Usar a palavra trabalho causava um forte pesar em Fredo. Não queria ter de passar a tarde no Malwart de novo.
- O aluguel tá em dia, não?
- Não, não é isso! Trabalho, missão! – DrakeDuCaine não associava trabalho ao trabalho diário mesmo simplesmente por não trabalhar. Era acomodado, encarava a miséria, mas não se submetia ao trabalho mundano.
- Ah... Yoyodyne? – Os olhos de Fredo brilhavam com um fervor que todos conheciam bem: era notória a obsessão dele com o Grande Conglomerado do Mal que, contudo, convivia no dia a dia. Lembrava um pouco um certo vilão eternamente careca de outro universo, mineiro de kryp... enfim.

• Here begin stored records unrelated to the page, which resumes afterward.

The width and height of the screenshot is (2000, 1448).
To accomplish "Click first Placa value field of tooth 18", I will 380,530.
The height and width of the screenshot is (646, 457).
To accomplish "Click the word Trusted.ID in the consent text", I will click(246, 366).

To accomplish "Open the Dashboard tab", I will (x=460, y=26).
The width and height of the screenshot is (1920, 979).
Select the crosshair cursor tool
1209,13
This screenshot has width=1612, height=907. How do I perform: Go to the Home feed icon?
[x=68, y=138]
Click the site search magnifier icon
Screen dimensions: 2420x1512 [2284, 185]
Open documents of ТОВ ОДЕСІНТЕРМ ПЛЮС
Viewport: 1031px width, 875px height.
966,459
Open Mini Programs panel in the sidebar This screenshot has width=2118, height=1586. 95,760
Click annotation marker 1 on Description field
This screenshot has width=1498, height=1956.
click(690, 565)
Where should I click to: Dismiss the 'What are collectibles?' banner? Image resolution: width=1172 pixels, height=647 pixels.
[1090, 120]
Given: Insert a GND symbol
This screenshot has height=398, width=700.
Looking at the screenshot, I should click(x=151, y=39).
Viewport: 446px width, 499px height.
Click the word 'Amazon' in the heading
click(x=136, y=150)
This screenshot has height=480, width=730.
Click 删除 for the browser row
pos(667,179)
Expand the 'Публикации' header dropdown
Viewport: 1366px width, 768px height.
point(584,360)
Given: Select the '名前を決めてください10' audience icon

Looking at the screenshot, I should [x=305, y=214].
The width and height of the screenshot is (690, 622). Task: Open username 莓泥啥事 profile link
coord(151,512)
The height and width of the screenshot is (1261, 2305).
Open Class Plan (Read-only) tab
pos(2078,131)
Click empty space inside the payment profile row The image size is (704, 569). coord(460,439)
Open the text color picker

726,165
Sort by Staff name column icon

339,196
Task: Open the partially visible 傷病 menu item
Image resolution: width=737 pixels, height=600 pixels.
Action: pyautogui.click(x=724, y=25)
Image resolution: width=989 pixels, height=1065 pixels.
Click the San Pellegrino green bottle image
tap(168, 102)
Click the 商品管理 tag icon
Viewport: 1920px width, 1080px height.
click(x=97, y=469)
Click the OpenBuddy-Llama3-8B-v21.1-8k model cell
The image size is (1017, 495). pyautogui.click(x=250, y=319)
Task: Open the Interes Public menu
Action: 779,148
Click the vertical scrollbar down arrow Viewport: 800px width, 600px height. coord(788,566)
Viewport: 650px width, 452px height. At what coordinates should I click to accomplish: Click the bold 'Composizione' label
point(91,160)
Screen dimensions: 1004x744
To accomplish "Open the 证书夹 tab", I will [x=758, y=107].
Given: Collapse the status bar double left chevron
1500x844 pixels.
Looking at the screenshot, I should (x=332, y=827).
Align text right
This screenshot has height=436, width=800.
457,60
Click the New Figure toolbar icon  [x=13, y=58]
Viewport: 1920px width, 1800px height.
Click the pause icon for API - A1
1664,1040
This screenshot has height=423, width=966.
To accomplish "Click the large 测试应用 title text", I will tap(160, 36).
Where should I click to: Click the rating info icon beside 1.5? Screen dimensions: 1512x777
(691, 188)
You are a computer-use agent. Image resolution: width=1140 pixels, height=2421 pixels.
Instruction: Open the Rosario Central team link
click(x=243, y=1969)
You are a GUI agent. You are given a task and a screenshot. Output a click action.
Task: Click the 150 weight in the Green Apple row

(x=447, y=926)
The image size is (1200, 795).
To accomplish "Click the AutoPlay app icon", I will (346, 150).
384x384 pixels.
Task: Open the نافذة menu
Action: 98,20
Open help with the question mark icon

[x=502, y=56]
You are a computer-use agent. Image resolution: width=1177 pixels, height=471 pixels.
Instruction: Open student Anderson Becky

- É, é. Deve ser. – Apenas virou as costas e passou a caminhar. Fredo o acompanhou ansioso, desviando das linhas dos blocos da calçada. Cansado de indisposição, DrakeDuCaine simplesmente seguiu caminhada acima.
As madeixas loiras da heroína eram visíveis aos dois, mesmo antes de realmente se aproximarem do Yoyobucks. Seu uniforme chique de escoteiro era quase engraçado com suas madeixas, sendo salva pelo fato de não ser tão alta. Aquela bermudinha não parecia tão ridícula. Sua capa gloriosa azul-marinha lhe dava um ar imponente... que não assentava com o conjunto. Era uma heroína querendo subir, afinal: usava o que era útil, não o que era bonito.
- Pensei que eu teria de buscá-los eu mesma.
- Aye, apressada. Comemos um cachorro-quente... ou você acredita que apenas você pode ir trabalhar de estômago cheio? – Respondia DrakeDuCaine enquanto Fredo apenas olhava. Era uma das poucas pessoas que ele tinha medo: daquela consultora. Não era forte, mas sabia se impôr.
Com um suspiro, Elina jogou seu copo vazio na lixeira e passou a caminhar. Os dois, trocando olhares que pareciam dizer “doida”, apenas a acompanharam. Tinham uma viagem até o Capitólio para cobrir... e rápido.